The Spectre of a Smirking Demon
by Kenneth Francis (June 2023)
The Demon Seated, Mikhail Vrubel, 1890
When I see what passes for high culture today or stroll through city streets that resemble a giant car park for tall spaceships, surrounded by tents for the homeless, I wonder is the West possessed by a grotesque, smirking demon. And when I think back to the past, despite all its flaws, I lament and feel like sparing a thought for today’s luddites, who I identify with when it comes to aesthetics and beauty.
Beyond Eden and after The Fall, there has never been a golden epoch. But let’s briefly look at a couple of comparisons and the relative positives and negatives of two separate eras. Where to begin? Musically, we never had it so bad at the beginning and beyond the second decade of the 21st Century.
Aside from dreadful ‘music,’with the demise of the vinyl LP and 45-record, we’ve gone from analogue to digital to anomie. Let me first explain the ‘anomie’ reference, a phrase coined by French sociologist Emile Durkheim, near the end of the 19th Century.
One aspect of anomie is soulless alienation. We see good examples of this in the gigantic, Brutalist shopping malls of suburbia, covered in glass and gigantic slabs of stone, and inhabited by zombie-like creatures dressed in yoga pants and tracksuits, wearing headphones while staring into their iPhones as they waddle like penguins hunting for the best bargains.
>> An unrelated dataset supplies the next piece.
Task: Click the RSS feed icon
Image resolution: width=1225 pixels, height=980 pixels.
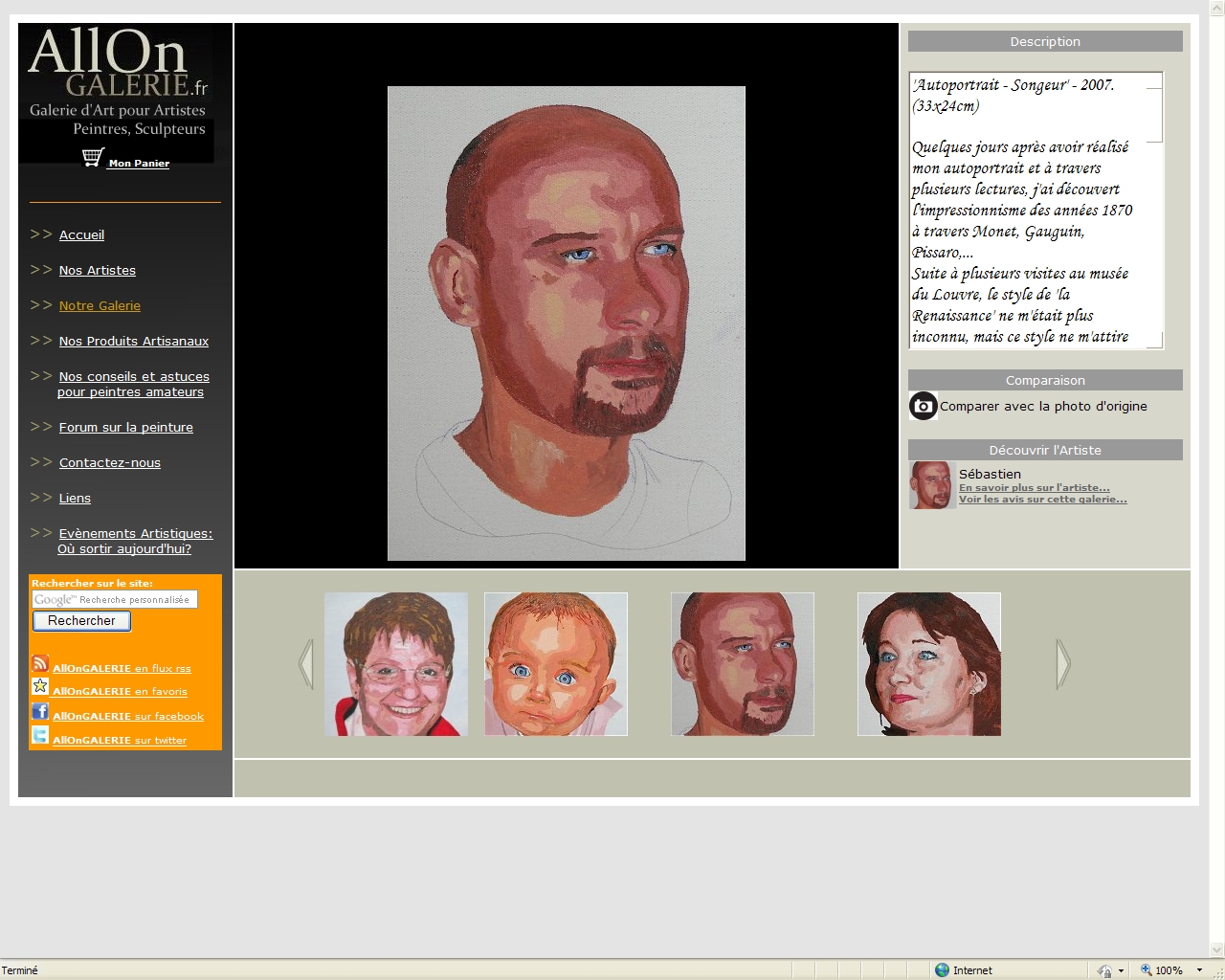Action: coord(40,663)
They can’t even hear the dreadful mall muzak that pollutes the air in these gigantic hellholes.
Compared to the consumerism of yesteryear, where one strolled through a village or High Street in search of goods or went to the cinema, Durkheim’s version of anomie has gone from a relatively unpleasant experience to the pits of Hell, despite the techno clones thinking they have the world in their hands.
It’s true the future of cinema lies in handhelds, but nothing compares to the big screen. During the 1970s, my experience of wild sex was kissing in the back row of the movies on a Saturday night. What relatively innocent times compared to today.
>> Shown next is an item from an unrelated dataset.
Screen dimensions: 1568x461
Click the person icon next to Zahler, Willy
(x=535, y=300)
Now, we live in an age where producers and directors are tailoring their movies to online viewers, not to mention the abundance of online pornography. According to statistics, young people are opting for online viewing instead of the ‘box-office’ experience of yore.
Independent movie theatres, even multiplex-cinemas, are a thing of the past. The average young person watches a movie or listens to music on a personal device, all alone by himself.
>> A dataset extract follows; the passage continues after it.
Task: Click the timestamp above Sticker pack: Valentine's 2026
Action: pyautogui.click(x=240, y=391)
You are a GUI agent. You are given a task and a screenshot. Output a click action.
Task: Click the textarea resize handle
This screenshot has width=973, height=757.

Consider the purchase of music today and in the past: Let’s call the following hypothetical character, 23-year-old ‘Traditional Bob,’ born in 1944. Prior to the satanic turbo-hijacking of the West, ‘Bob’ graduated from high school and served his apprenticeship as an electrician. A lover of the Arts, he has read almost all the classics and loves the theatre.
One Saturday afternoon, he left his house and got onto a bus to visit the nearest music store, which has long-since been converted to a money-laundering racket, operating ostensibly as an iPhone store. On the bus, ‘Bob’ sits upstairs and has a smoke, while chatting to a stranger who obliged ‘Bob’ for a ‘light’ for his cigarette.
Getting off the bus, ‘Bob’ enters the music store and browses around it before buying the latest Number 1 record or popular LP. ‘Bob’ recently broke up with his girlfriend but he meets a young lady in the store, whom he met on several occasions while browsing. She has the same musical interests as ‘Bob,’ and he asks her out on a date, to which she agrees.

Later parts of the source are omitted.